Un Sensei respecte une ligne, incarne un type de démarche, n'en change pas par complaisance ou facilité. Parce que l'avenir de ses élèves lui importe, le Sensei peut être amené à sévir. Alors, parfois il tranche, choque par son intransigeance, étonne par un soudain refus de dialogue. Parce ce que l'on ne comprend pas ce qu'il a déjà senti que ce dialogue est devenu inutile, écran de fumée pour tenter de masquer une diaspora de fait des techniques ou des idées, nuisible pour le "ryu"préjudice à votre propre progression. Entre le Sensei et ses élèves doit s'établir un lien affectif ; mais s'il faut, par une décision brutale, créer un choc au niveau de cette affectivité pour que l'élève ait des chances de mieux comprendre à terme, le Sensei n'hésitera pas à prendre le risque de le perdre apparemment. Il peut y aller de son avenir et en tout cas de celui du "ryu". Donc de son honneur de Sensei.

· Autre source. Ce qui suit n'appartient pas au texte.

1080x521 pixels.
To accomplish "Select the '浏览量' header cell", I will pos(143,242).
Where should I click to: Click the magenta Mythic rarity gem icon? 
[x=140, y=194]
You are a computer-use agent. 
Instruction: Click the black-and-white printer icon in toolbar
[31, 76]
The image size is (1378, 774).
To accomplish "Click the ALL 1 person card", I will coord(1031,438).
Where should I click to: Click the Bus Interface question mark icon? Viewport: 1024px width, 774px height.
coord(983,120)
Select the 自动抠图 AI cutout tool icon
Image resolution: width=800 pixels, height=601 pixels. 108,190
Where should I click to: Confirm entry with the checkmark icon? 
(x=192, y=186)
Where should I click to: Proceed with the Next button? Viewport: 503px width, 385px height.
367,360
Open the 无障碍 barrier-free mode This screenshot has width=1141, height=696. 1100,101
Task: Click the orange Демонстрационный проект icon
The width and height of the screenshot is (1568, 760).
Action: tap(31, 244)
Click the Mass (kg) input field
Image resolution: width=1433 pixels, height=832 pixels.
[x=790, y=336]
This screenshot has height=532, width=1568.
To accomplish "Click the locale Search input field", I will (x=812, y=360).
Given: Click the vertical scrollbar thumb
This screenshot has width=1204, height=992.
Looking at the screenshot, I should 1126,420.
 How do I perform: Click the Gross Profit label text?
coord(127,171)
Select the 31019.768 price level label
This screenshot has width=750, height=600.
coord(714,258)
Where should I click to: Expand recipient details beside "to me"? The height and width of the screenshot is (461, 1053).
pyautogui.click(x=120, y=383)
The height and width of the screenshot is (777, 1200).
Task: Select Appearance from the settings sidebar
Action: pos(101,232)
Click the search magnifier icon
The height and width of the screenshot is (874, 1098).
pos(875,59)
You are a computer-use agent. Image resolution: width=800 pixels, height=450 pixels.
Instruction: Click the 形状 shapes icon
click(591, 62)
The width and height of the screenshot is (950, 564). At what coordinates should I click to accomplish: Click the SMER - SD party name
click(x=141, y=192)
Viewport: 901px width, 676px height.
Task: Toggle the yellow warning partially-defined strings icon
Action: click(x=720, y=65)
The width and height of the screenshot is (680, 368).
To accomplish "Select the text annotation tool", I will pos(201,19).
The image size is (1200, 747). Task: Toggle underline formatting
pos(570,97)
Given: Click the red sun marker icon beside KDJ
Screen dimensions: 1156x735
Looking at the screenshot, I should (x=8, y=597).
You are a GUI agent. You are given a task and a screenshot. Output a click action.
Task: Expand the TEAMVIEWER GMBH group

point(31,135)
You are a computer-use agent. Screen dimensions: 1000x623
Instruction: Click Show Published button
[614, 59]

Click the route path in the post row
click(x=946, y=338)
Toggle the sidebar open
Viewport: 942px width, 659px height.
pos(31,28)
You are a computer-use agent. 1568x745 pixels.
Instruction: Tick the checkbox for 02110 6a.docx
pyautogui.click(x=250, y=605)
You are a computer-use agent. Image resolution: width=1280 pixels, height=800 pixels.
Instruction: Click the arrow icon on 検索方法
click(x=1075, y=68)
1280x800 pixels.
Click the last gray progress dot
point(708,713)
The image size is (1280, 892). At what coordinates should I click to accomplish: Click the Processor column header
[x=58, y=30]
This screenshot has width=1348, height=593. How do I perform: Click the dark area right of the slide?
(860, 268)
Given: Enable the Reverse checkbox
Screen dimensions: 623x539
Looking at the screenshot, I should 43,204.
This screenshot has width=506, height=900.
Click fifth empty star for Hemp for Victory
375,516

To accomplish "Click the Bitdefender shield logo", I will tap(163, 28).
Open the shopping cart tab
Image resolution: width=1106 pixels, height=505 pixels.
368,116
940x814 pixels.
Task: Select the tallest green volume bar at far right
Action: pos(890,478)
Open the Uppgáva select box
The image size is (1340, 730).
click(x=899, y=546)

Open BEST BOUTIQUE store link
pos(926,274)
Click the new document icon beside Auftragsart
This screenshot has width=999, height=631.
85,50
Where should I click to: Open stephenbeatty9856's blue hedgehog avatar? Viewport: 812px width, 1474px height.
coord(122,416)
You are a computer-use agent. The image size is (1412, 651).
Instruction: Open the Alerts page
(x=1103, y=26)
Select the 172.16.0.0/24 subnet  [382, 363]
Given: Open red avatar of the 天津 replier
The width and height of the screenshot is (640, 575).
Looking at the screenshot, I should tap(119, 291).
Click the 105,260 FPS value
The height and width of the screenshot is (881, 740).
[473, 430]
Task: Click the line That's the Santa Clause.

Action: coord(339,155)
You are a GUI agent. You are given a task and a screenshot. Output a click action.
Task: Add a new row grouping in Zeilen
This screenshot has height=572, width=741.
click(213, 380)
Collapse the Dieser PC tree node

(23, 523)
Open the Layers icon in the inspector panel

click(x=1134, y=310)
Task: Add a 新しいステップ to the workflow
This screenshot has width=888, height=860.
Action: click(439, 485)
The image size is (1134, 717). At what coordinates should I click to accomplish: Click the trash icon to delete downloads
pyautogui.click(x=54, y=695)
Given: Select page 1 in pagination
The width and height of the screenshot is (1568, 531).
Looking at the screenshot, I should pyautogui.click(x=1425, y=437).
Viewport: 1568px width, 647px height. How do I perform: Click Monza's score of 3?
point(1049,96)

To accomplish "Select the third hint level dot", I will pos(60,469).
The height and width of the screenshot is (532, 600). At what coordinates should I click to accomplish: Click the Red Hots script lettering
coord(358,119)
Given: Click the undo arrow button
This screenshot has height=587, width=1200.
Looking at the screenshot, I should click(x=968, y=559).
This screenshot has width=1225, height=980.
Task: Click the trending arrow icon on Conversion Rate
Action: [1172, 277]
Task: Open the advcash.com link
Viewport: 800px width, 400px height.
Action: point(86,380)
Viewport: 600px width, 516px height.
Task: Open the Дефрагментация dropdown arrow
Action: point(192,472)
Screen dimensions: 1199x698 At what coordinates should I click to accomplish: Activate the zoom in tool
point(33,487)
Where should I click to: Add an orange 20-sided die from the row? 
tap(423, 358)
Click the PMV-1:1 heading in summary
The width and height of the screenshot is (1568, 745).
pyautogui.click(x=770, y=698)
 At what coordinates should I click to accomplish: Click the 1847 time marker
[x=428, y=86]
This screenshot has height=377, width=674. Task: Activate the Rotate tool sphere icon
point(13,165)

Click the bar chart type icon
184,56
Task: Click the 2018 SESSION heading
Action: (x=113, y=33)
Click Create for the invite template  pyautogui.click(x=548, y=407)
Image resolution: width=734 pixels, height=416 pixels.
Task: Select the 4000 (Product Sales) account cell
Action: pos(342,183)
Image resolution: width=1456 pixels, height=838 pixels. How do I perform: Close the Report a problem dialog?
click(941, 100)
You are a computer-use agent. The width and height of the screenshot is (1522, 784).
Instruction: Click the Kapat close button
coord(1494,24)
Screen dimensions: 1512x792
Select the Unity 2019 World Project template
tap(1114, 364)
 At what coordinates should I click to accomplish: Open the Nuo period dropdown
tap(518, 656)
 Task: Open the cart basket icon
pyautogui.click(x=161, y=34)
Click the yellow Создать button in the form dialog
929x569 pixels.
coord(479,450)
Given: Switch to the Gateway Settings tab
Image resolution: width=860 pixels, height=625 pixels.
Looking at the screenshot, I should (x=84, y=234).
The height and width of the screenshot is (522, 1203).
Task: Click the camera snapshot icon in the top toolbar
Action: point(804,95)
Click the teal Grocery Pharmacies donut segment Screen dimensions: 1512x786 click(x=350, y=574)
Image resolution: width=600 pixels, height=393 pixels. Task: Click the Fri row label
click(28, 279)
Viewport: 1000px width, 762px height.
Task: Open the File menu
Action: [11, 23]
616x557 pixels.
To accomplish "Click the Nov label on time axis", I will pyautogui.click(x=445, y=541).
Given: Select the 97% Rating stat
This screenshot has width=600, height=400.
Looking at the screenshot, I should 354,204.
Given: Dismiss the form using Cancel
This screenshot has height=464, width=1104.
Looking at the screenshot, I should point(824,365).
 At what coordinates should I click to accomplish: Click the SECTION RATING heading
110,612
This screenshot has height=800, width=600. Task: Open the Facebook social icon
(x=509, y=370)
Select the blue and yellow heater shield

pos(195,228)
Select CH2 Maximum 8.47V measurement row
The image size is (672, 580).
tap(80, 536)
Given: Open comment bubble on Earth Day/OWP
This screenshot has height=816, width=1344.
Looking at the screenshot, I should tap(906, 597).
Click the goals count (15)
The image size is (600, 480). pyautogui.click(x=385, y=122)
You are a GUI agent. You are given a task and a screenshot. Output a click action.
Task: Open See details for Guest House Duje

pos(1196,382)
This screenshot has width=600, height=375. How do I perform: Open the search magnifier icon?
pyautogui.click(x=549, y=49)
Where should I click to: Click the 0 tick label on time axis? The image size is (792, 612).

Le Sensei est expérience, présence, garantie, compréhension, rayonnement, autorité.
Un père. Comme lui, il n'est pas toujours compris, ni aimé, mais ce n'est pas là son problème. Tant pis, si cette satisfaction ne lui est pas donnée. Ce qui compte, la raison de son engagement, c'est l'efficacité à terme. Dans cette perspective, le temps ne peut compter que pour celui qui est préoccupé de popularité et de satisfactions rapides et factices. Le Sensei est rare,précieux,irremplaçable.
Trop facile de dire qu'il est parfait. Cela rassure en effet de le ranger parmi les êtres exceptionnels, car cela excuse ses propres insuffisances. Sensei, Sifu, sont bien des valeurs humaines que l'on souhaiterait plus répandues dans tous les domaines de la vie. "C'est en devenant vraiment un homme que l'on devient Bouddha" a écrit quelque part Maître Deshimaru.
Regardez désormais mieux autour de vous. Soyez plus réceptif à ce qui émane de votre Sensei. Avec un peu d'attention, il est difficile d'être abusé : s'il n'a pas usurpé son titre, vous le saurez à mille attitudes auxquelles vous n'avez peut-être pas prêté attention jusqu'à ce jour. Et si, comme je vous le souhaite, vous le reconnaissez comme tel, entourez-le de votre présence. Même lui ne peut toujours donner sans recevoir.